Lastly I will briefly explain Machiavelli’s take on the relationship between military strength and sound law and power. First, it is important to clarify Machiavelli’s understanding of the military, and war in general. He does not just see it as warfare in the sense of combat strategy. He includes in his definition of war domestic threats, diplomacy, and other facets of governing. With that being said, I will get into his conception of military preparation in order to keep power. He separates preparations into two categories: physical and mental (The Prince 32). The physical preparations involve the Prince understanding the geography and terrain around and in his territory and having a large army. The mental preparations involve the Prince learning from history. Many rulers have fallen due to error - or as Machiavelli would put it a lack of virtu. Many have also thrived on their abundance of virtu. In this sense, the best mental preparation a Prince can do is to study history and learn from the mistakes and success of predecessors. 

Machiavelli has laid out his ideal structure and strategy for a political leader. He has more points to make in The Prince and in The Art of War, but this captures the gist. While ironic, Machiavelli claims that the most important - and really only important - thing for a leader is station security. He must deliberate over when to be cruel, when to be virtuous, how to distribute power, and military action and war. In the end, he gives us his philosophy on what makes a ‘good’ and powerful leader - with those adjectives (of course wrongfully) equated for Machiavelli.

Glossary

Prince: Machiavelli’s hypothetical leader, for the purposes of illustrating a ‘good’ leader in his terms. He uses this to pinpoint the most beneficial political strategies for someone in power, or a figure rising to power.

Virtu: Usually meaning ability or strength, this contrasts fortuna, which means luck. A leader with virtu is well endowed with skill - notable leaders with virtu are Moses and Cyrus. 

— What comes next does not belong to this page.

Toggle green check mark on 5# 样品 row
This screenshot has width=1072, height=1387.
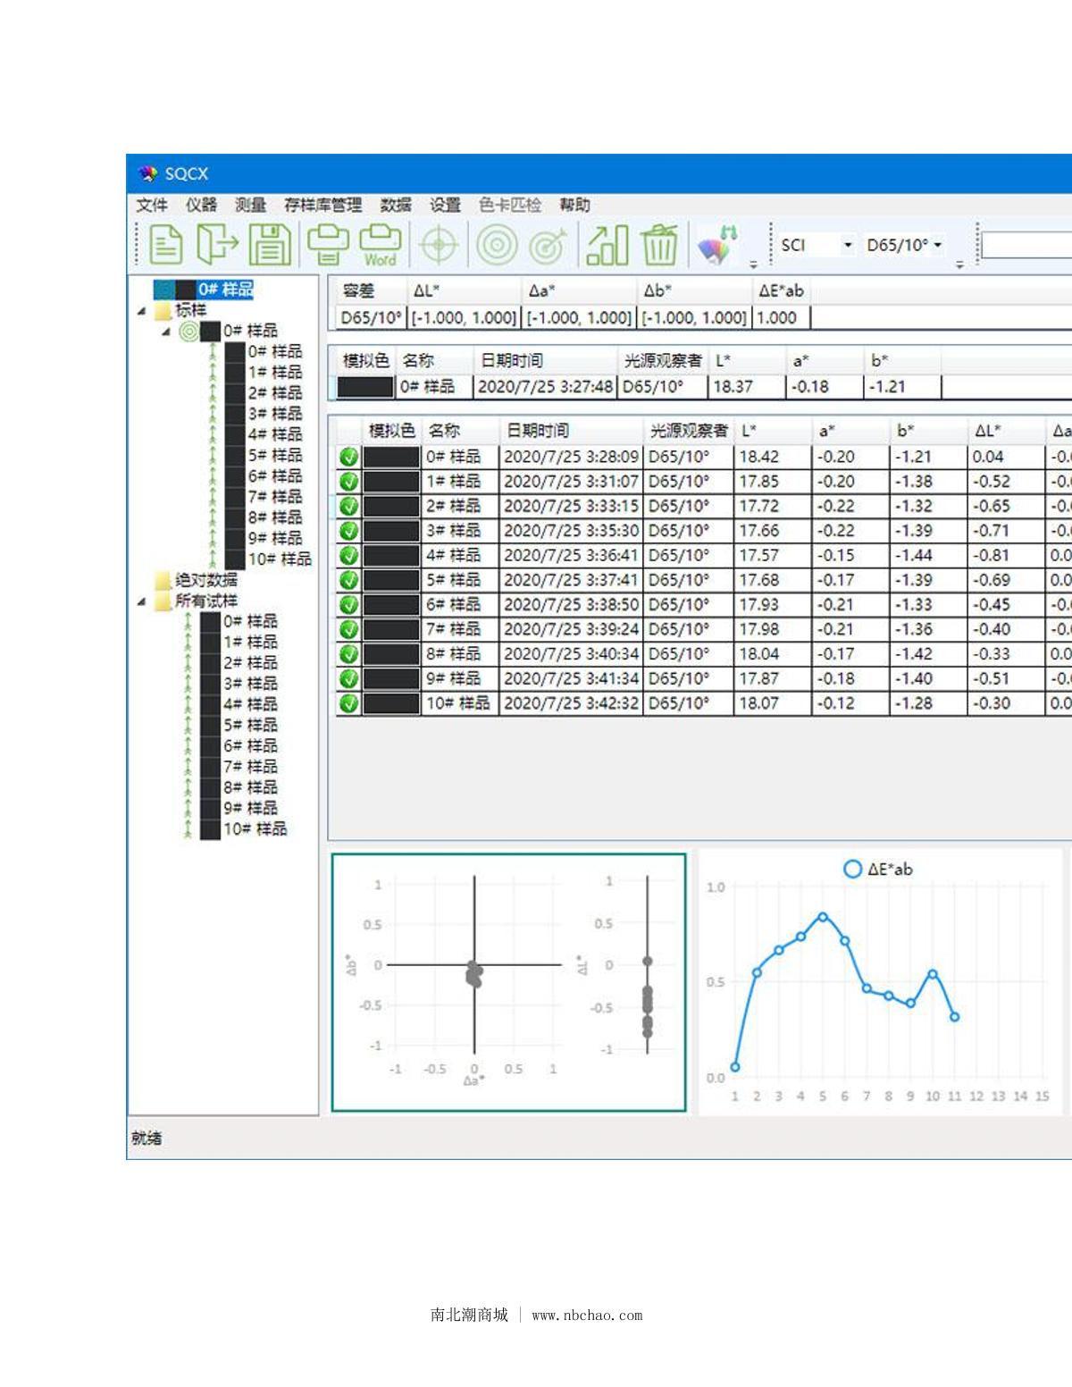click(348, 580)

Fortuna: To contrast the aforementioned virtu is fortuna. Machiavelli uses this to describe luck and being born into high position or station. Essentially, it requires no skill or merit on behalf of its beholder. 

War: Machiavelli believes that war encompasses not just combat strategy, but also diplomacy, domestic management, usurping threats, etc. Effectively it pertains to handling the threats to one’s seat upon a throne - including but not limited to battle with other civilizations.

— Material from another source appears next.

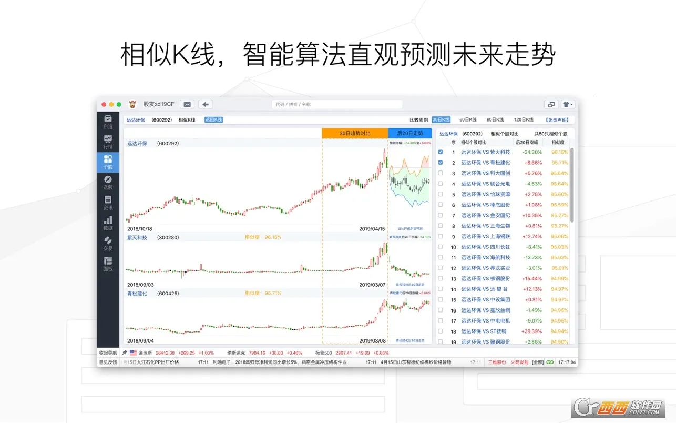Switch to 60日K线 comparison period
Image resolution: width=676 pixels, height=423 pixels.
pyautogui.click(x=467, y=120)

Turk Model: This is one of two power distribution strategies that Machiavelli puts forward as potential models for a good Prince’s use. It involves appointing ministers to rule in a hierarchy and have power allocated to them. But there are no illusions - they are servants to their Prince, and can be disposed of by him. This model is more secure than its alternatives in regards to defense against outside threats of other nations, but once overtaken is easy to hold. 

France Model: This is the other of the two power distribution strategies that Machiavelli puts forward. It involves the use of Barons, who are given their station by hereditary authority. They, in this sense, cannot be so easily disposed of. This model is less secure from outside threat when compared to its alternative strategies, but is much harder to maintain once conquered.